General causes of an increased and decreased anion gap are given below.

Increased anion gap

  • Titration acidosis: This is the most common cause of an increased anion gap and is due to accumulation of an organic acid, such as lactate, ketones and uremic acids (sulfates and phosphates). Some toxins and drugs are also organic acids (methanol, salicylate, ethylene glycol) and toxicity with these compounds is characterized by a high anion gap (or titration) metabolic acidosis, a primary metabolic acid-base disturbance.

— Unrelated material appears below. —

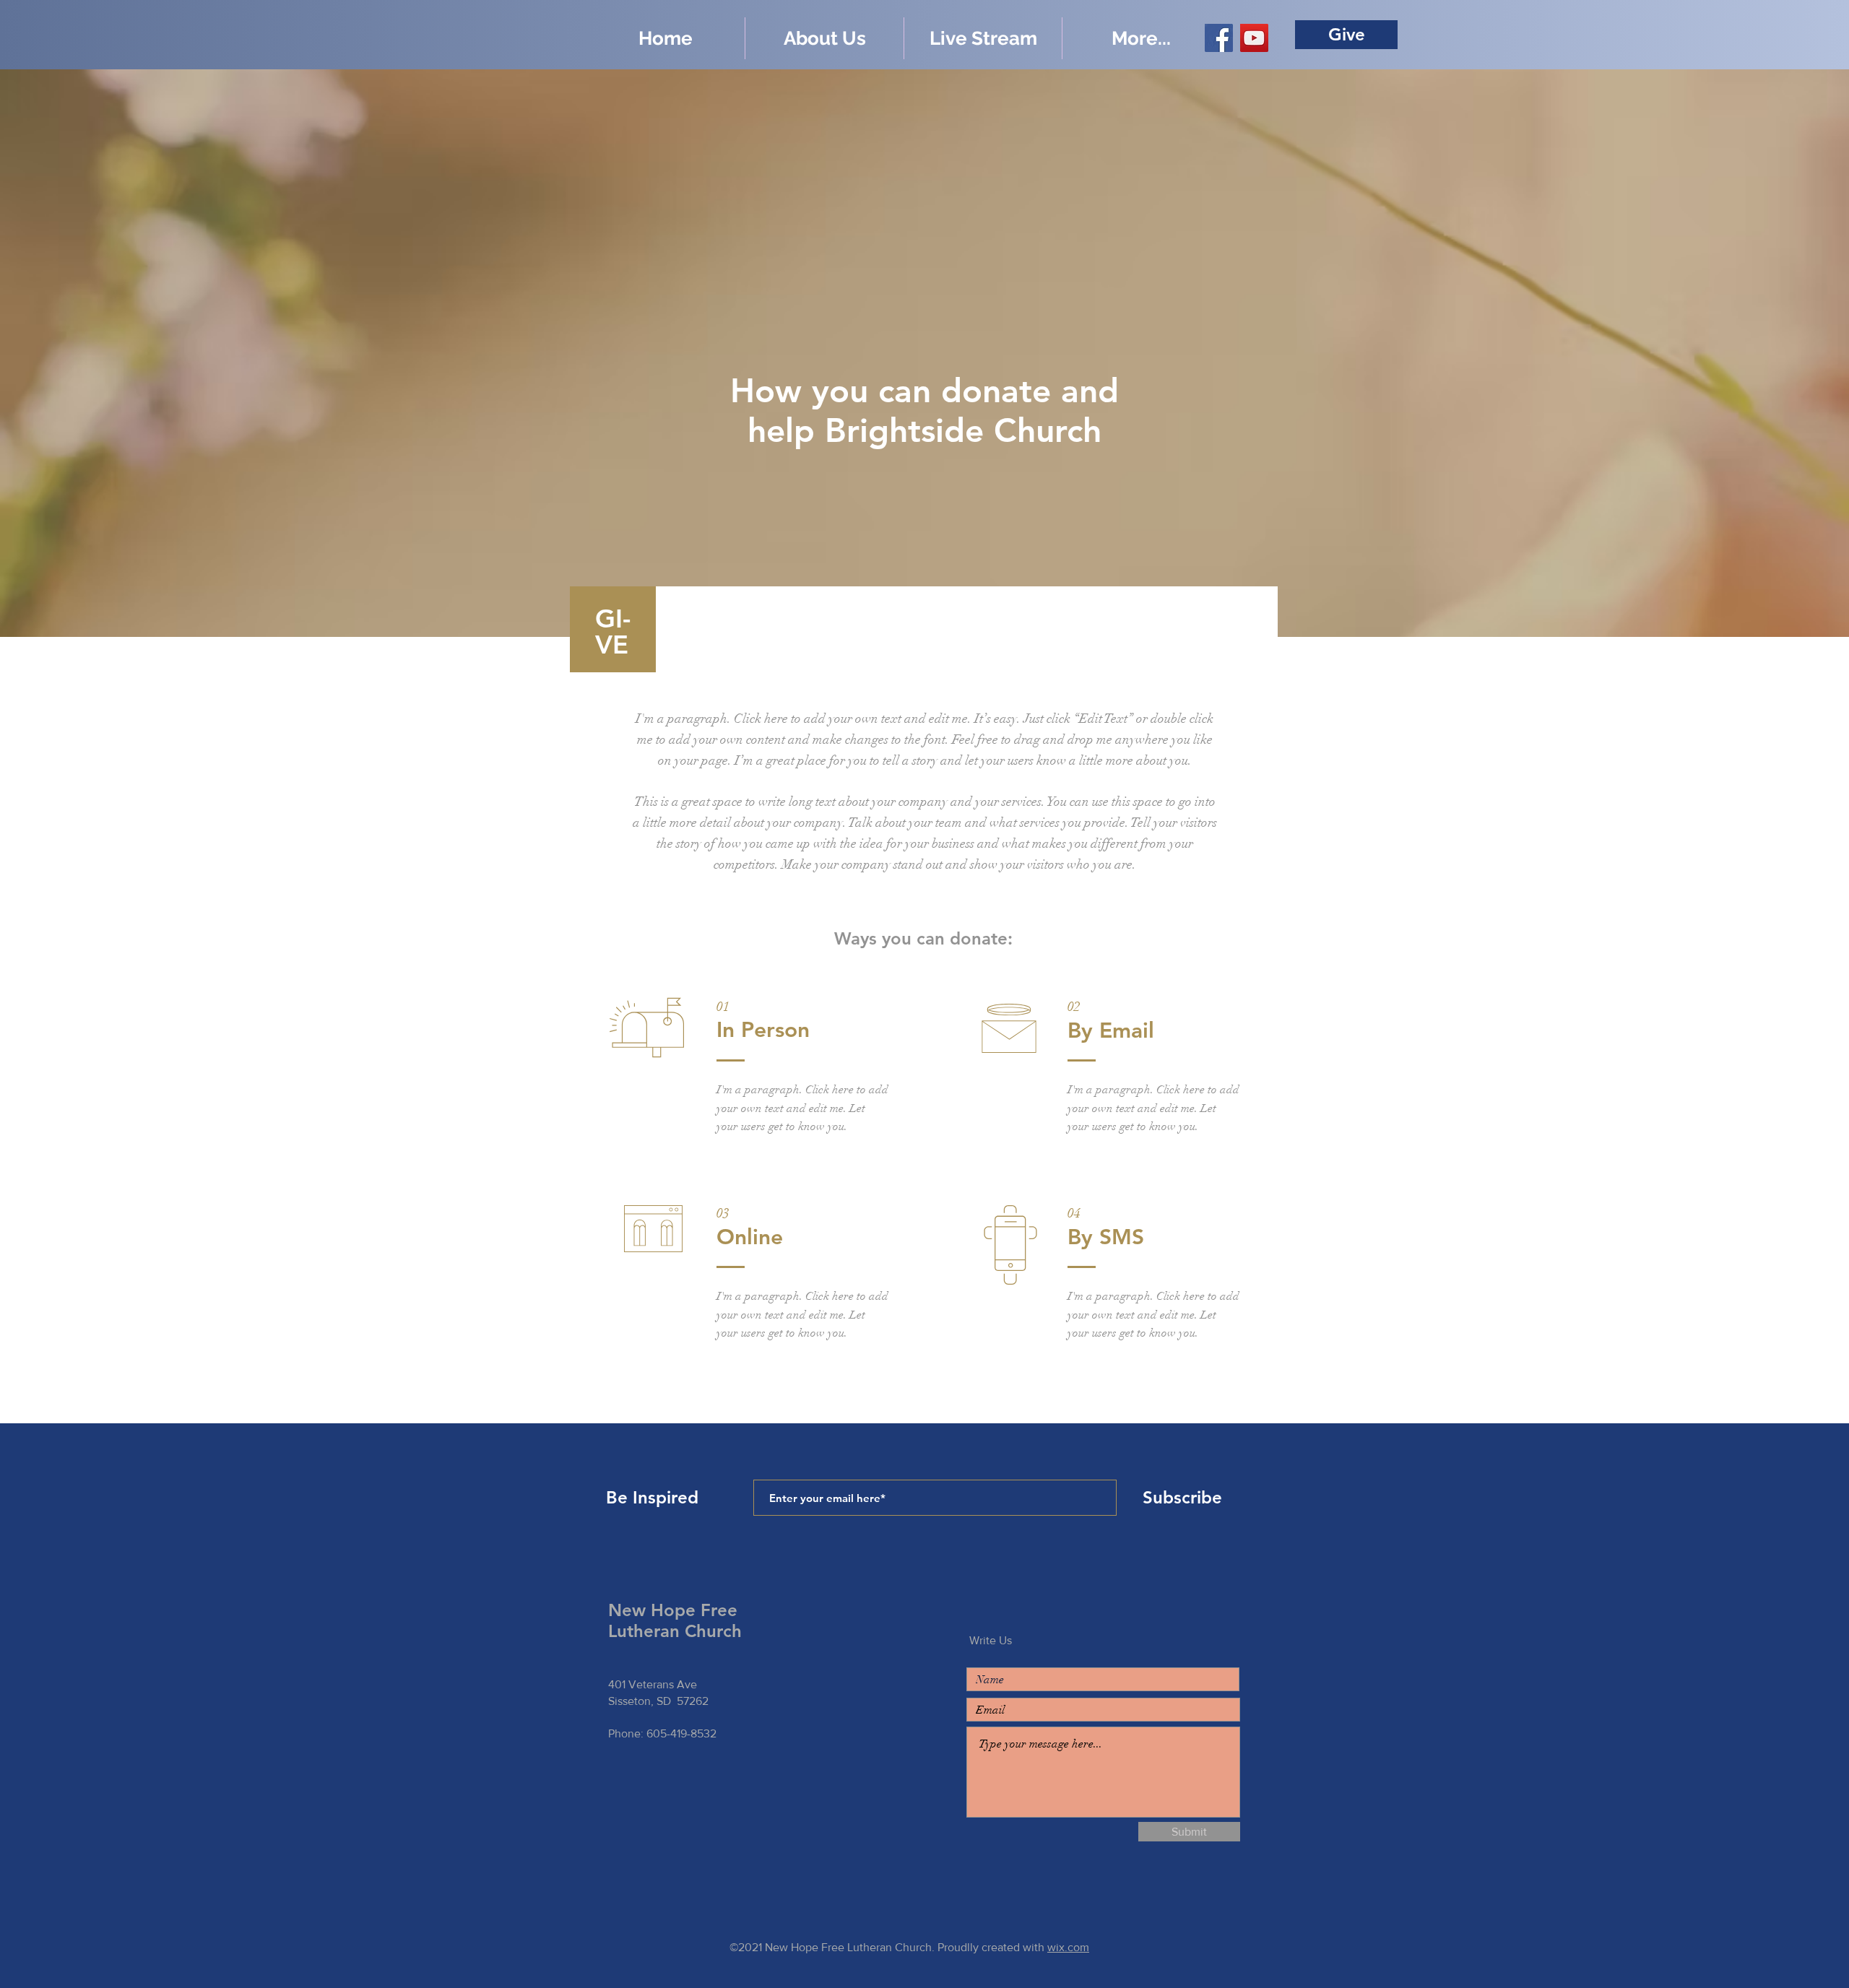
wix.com (1068, 1947)
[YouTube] (1254, 38)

  • Alkalemia: Loss of protons from plasma proteins (particularly albumin) increases their negative charge. Alkalemia also stimulates lactic acid production, which will increase the anion gap. The increase in AG is usually mild.

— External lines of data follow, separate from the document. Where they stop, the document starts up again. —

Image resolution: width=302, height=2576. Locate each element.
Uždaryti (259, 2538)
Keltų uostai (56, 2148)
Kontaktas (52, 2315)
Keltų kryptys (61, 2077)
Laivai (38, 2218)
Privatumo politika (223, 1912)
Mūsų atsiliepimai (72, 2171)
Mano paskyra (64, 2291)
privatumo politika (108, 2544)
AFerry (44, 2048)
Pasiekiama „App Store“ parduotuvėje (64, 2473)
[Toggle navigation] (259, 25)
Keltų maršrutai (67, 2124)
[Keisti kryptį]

  • Dehydration: This may incresae the anion gap through increasing albumin concentrations (which is an "unmeasured" anion).
  • Sodium-containing drugs: Sodium salts, penicilliin will increase the anion gap because their sodium content is measured as part of the sodium concentraton on a chemistry panel.

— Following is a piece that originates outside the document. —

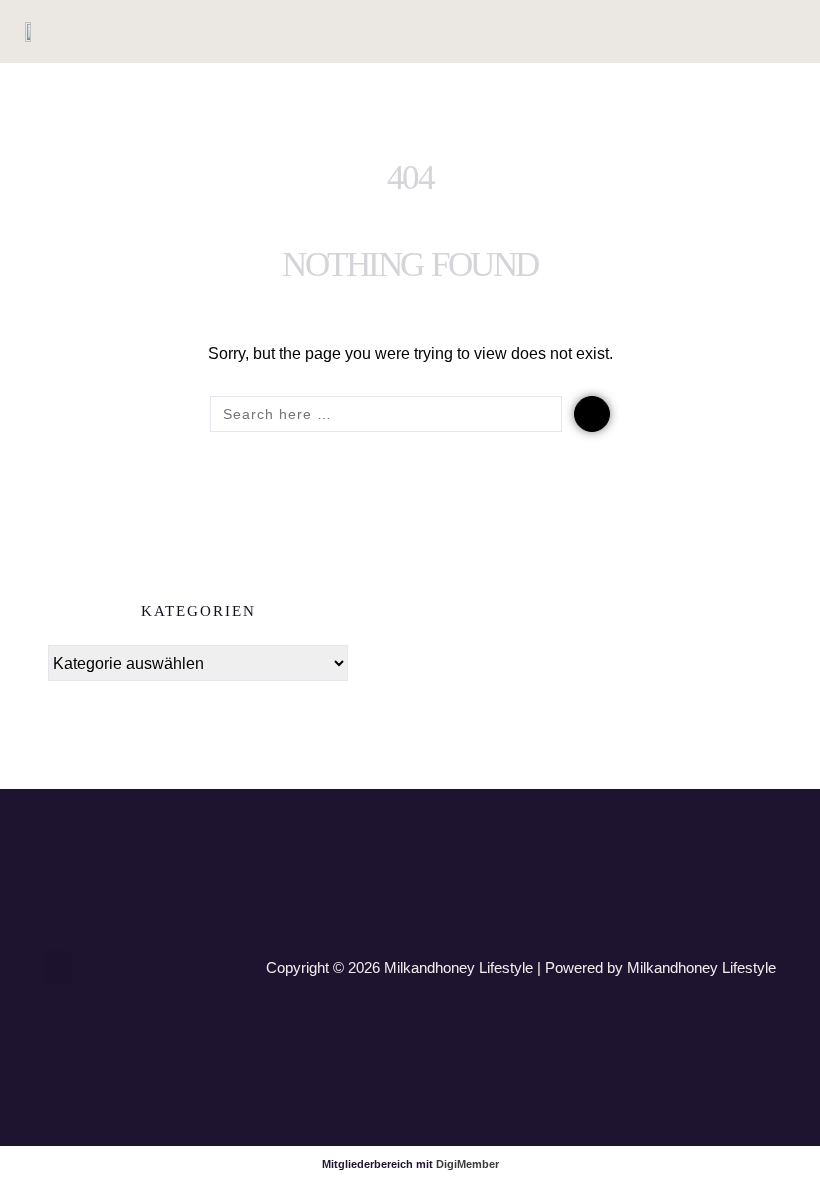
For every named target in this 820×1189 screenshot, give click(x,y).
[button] (730, 31)
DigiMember (467, 1164)
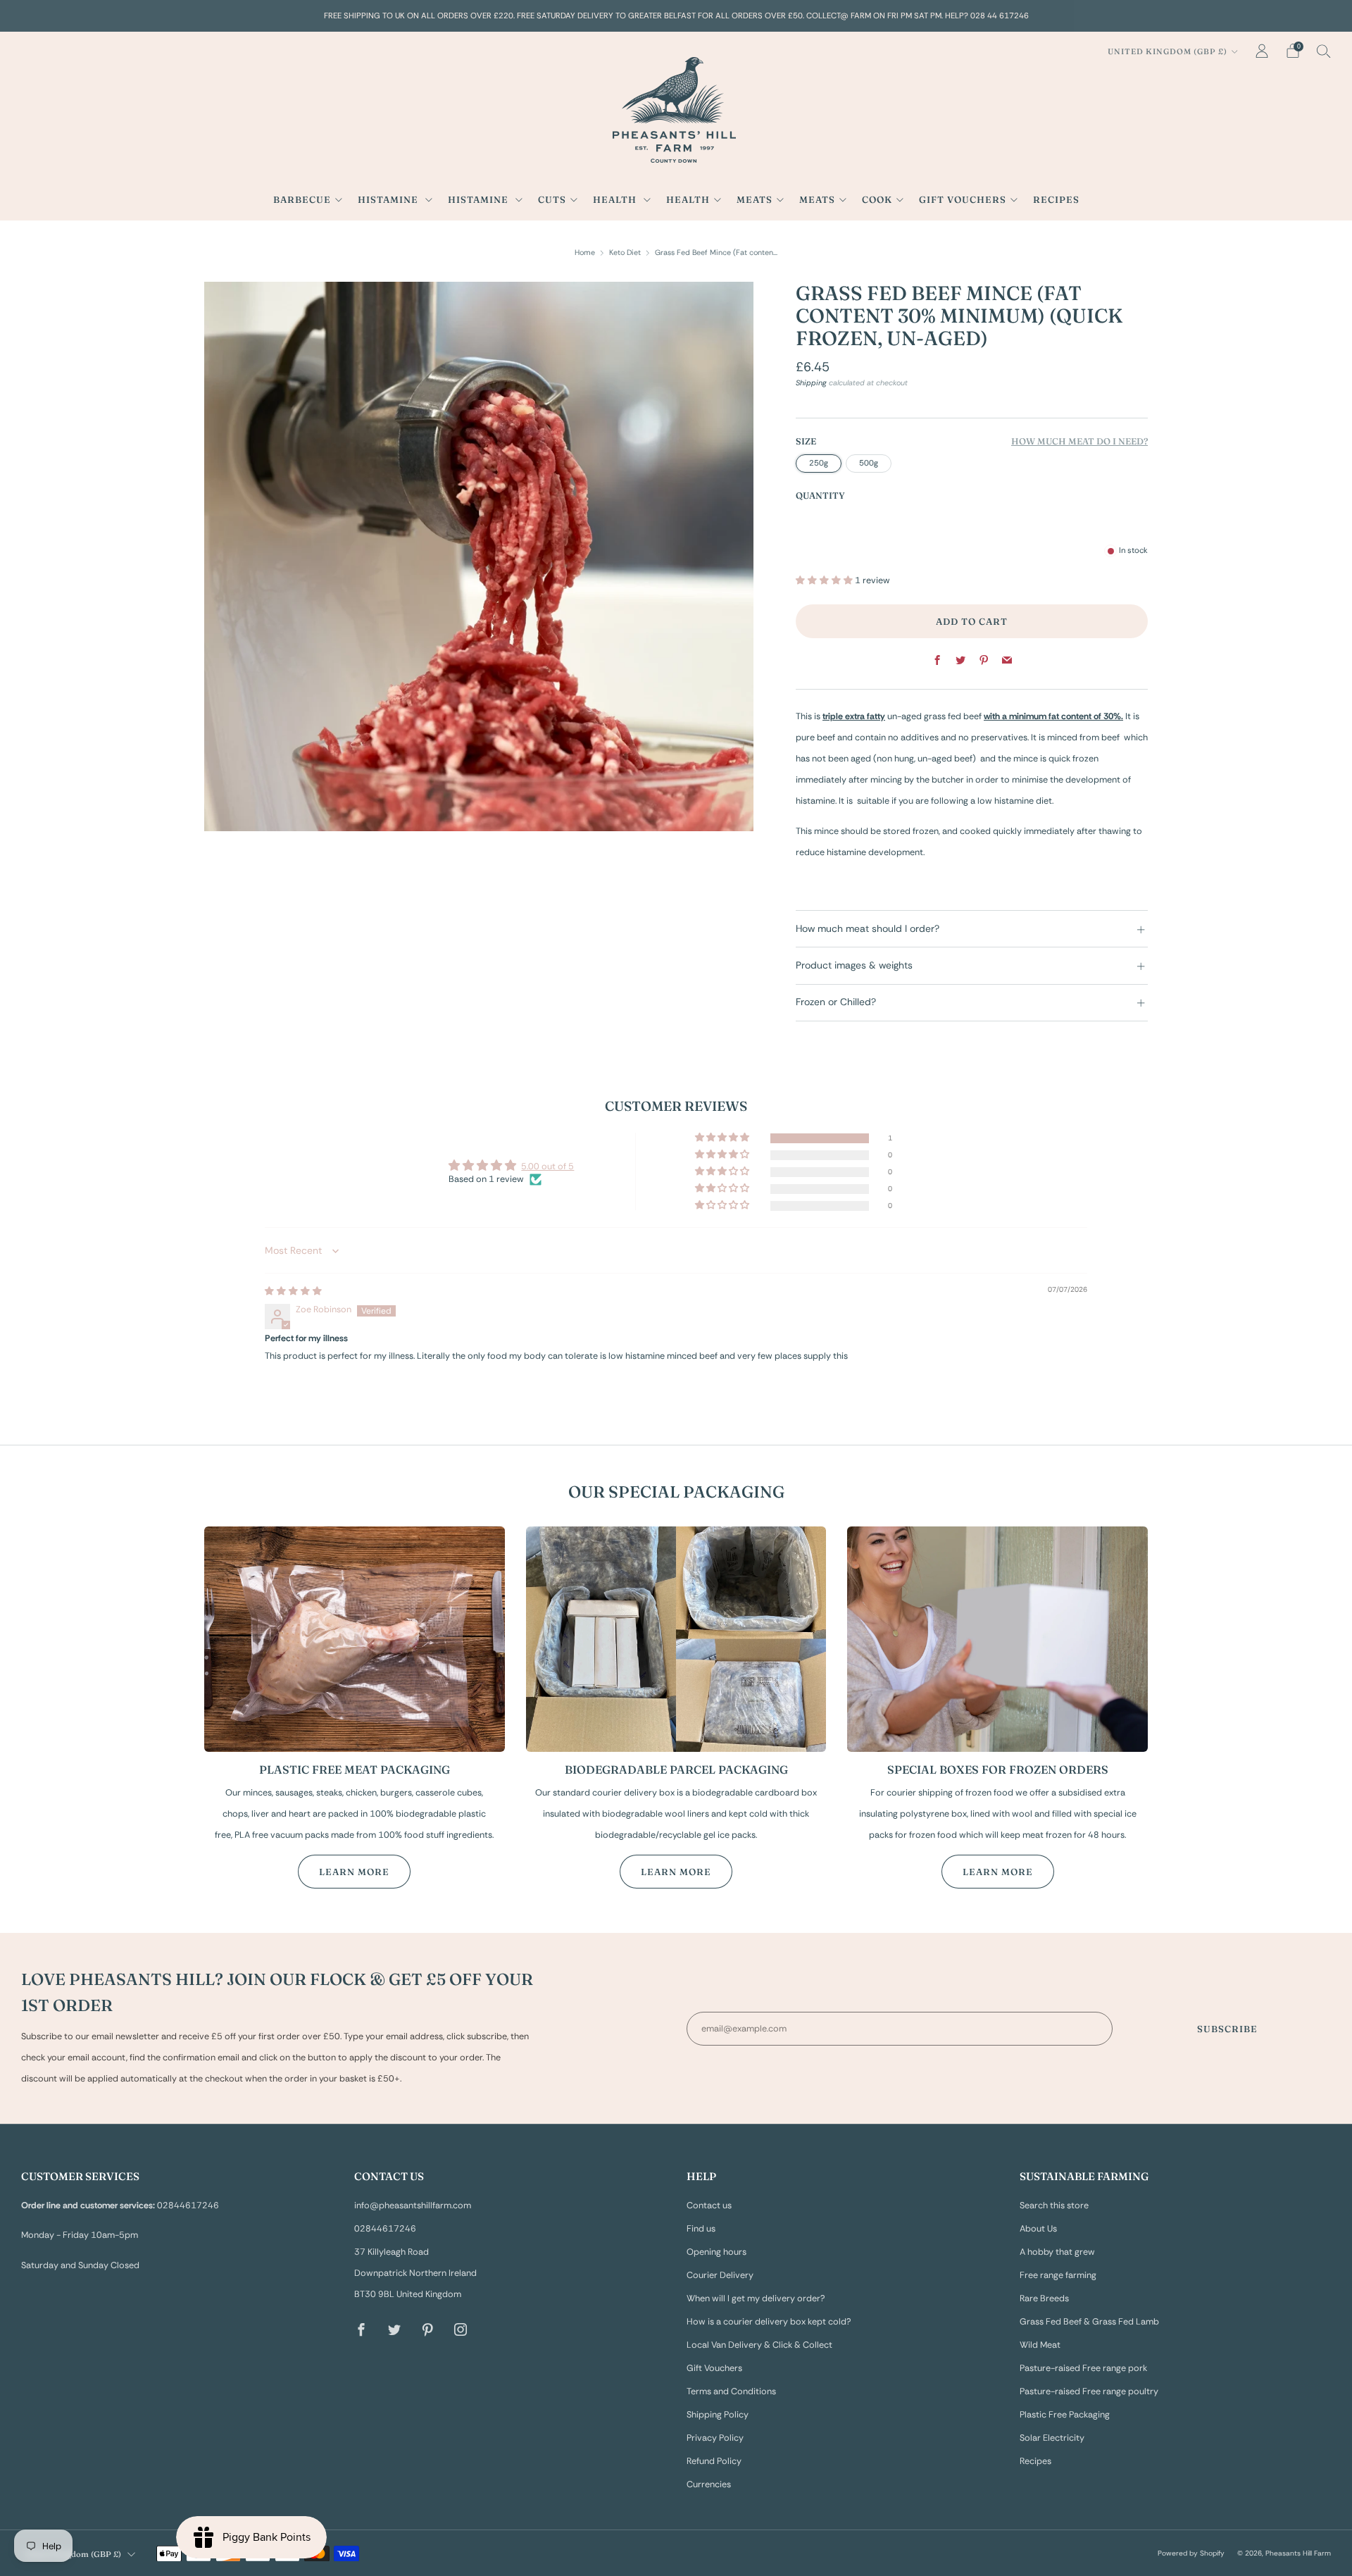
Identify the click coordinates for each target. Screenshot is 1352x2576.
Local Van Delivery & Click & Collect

  • Decreased "unmeasured" cations: These have minimal affect on the anion gap because of their low concentrations.

Decreased anion gap

  • Acidemia: Protons released from acids are buffered by plasma proteins, which decreases their normal negative charge.
  • Decreased albumin: A very common cause of a lower than expected or decreased anion gap, which can be due to various reasons, including hemodilution. A decrease in albumin of 1 g/dL may decrease the anion gap by 2.4-3 mEq/L.
  • Assay artifacts: A falsely high chloride or bicarbonate measurement will decrease the anion gap. The anticonvulsant drugs, bromide or zonisamide, are measured as "chloride" by ion-selective electrodes and will falsely increase chloride concentrations and thus decrease the anion gap. Similarly, very high concentrations of pyruvate and lactate dehydrogenase (both of which can interfere with the enzymatic reaction used for bicarbonate measurement) secondary to severe muscle injury may falsely increase bicarbonate concentrations and decrease the anion gap, but this is very rare.
  • Administration of bicarbonate-rich fluids: Fluids containing high concentrations of bicarbonate will decrease the anion gap, by increasing bicarbonate values on the chemistry panel. This rarely happens with chloride-rich fluids since the chloride is administered with sodium (NaCl).
  • Increased "unmeasured" cations: Since ionized magnesium and calcium concentrations are low (compared to other charged compounds) and marked increases are not compatible with life, increases in these two "unmeasured" cations usually does not affect the anion gap. Marked increases in gamma globulins (e.g. with B cell or plasma cell neoplasia, such as multiple myeloma) could potentially decrease the anion gap.